## ABOUT THIS TASK
For the data below, please report each line where the word "computer" is found.

Saved data entries
Segment Open

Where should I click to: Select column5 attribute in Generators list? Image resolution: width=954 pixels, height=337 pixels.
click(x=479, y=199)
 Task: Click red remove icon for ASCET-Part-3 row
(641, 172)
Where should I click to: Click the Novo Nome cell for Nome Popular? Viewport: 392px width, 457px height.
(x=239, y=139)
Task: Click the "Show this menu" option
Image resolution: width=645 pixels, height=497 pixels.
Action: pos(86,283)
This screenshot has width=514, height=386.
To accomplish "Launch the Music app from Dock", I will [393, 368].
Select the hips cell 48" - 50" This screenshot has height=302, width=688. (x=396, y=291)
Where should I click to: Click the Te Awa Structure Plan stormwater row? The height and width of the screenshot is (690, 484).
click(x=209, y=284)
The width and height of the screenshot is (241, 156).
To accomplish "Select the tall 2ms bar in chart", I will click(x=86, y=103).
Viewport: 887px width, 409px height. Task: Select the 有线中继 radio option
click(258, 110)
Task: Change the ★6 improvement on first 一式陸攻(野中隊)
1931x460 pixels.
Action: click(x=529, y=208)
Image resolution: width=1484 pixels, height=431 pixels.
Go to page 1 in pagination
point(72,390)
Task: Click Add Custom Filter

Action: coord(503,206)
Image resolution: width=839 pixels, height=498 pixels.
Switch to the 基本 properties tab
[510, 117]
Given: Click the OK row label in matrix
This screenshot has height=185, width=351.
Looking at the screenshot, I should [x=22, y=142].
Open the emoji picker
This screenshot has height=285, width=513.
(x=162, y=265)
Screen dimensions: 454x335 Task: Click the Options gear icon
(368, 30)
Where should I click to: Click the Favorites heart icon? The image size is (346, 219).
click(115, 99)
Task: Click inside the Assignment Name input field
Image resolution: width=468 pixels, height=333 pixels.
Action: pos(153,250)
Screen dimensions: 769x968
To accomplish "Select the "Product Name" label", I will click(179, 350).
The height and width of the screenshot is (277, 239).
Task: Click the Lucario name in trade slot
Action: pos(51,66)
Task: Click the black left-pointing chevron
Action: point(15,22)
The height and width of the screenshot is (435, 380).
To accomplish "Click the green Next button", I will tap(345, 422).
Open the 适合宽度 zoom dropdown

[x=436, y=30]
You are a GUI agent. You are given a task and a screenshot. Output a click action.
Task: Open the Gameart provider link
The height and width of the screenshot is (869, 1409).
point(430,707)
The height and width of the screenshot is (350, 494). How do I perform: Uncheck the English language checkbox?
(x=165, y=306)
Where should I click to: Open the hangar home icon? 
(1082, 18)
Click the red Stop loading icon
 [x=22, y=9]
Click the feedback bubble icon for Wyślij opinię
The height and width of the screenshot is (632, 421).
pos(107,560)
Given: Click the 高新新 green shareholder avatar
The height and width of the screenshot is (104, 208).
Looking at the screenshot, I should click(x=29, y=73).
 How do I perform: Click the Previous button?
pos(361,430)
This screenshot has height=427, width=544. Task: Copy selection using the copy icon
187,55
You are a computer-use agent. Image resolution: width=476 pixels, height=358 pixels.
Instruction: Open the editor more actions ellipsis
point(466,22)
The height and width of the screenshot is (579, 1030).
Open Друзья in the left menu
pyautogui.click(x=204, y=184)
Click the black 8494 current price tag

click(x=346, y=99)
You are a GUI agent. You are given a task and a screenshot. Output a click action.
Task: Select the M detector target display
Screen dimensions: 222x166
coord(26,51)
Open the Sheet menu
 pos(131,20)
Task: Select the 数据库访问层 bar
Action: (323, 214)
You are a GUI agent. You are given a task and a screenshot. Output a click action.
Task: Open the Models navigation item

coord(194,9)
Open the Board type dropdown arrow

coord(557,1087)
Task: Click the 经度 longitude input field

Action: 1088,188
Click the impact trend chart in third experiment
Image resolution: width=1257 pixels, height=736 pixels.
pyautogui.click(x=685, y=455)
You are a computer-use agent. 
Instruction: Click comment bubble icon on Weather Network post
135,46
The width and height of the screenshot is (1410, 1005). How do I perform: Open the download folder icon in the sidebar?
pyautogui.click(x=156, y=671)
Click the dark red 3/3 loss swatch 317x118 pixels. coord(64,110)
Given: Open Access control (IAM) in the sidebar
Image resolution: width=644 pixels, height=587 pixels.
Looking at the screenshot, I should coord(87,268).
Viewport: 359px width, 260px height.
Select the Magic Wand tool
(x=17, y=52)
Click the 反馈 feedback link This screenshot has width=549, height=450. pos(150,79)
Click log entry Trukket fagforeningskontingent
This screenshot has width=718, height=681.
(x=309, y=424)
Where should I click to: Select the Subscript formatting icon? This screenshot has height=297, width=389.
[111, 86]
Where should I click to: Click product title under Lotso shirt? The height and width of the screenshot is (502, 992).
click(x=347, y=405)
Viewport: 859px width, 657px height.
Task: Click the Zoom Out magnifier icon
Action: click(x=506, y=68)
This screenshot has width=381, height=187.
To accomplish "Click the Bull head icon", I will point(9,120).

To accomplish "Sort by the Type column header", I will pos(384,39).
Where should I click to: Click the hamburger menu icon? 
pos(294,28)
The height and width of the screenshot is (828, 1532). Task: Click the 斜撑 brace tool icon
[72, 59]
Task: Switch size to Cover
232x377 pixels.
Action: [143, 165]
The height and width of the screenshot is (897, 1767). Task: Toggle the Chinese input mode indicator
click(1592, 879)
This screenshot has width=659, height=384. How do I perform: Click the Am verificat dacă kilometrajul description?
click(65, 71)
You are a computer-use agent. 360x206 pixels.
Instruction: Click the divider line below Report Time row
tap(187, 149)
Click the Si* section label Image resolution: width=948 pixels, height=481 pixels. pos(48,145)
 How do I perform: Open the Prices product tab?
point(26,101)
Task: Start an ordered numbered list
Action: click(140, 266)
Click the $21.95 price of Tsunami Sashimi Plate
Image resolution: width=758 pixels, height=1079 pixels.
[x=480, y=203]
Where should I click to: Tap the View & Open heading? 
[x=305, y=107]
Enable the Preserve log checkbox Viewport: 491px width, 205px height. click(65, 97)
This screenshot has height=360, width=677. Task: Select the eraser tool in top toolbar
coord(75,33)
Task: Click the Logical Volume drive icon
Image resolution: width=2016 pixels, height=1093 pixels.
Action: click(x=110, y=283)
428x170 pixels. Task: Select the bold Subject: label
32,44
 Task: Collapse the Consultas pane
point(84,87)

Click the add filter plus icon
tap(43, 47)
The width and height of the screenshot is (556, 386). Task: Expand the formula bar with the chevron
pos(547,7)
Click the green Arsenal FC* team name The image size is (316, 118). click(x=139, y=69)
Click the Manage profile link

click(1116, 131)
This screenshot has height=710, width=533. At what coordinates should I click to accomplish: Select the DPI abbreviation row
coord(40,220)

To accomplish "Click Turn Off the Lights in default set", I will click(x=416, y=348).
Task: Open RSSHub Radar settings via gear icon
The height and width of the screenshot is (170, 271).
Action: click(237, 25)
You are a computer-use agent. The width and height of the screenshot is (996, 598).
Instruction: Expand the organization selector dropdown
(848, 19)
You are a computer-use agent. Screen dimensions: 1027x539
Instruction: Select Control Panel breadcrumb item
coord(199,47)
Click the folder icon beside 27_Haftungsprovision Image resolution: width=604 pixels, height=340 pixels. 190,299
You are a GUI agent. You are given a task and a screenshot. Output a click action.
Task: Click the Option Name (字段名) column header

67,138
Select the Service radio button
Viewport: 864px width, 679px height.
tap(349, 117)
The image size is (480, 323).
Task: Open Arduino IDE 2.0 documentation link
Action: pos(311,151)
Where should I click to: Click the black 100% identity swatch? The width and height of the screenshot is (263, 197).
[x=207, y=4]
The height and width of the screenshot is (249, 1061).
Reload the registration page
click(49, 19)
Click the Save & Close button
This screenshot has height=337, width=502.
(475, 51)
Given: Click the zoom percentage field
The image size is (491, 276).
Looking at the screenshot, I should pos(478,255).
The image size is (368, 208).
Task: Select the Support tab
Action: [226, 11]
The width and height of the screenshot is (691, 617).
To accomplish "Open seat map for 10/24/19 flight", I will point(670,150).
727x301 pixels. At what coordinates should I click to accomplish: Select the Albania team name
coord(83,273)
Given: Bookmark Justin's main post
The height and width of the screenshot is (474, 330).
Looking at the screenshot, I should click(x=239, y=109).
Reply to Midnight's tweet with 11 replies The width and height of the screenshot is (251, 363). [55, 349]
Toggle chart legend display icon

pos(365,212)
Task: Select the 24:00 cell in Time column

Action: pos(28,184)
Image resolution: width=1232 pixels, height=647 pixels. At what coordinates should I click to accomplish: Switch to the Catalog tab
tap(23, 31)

Segment Closed

## ANSWER AREA
You are a computer-use agent. Image resolution: width=476 pixels, height=358 pixels.
You are a computer-use agent. 
You are a computer-use agent. 360x206 pixels.
You are a computer-use agent. The width and height of the screenshot is (996, 598).
You are a computer-use agent. Screen dimensions: 1027x539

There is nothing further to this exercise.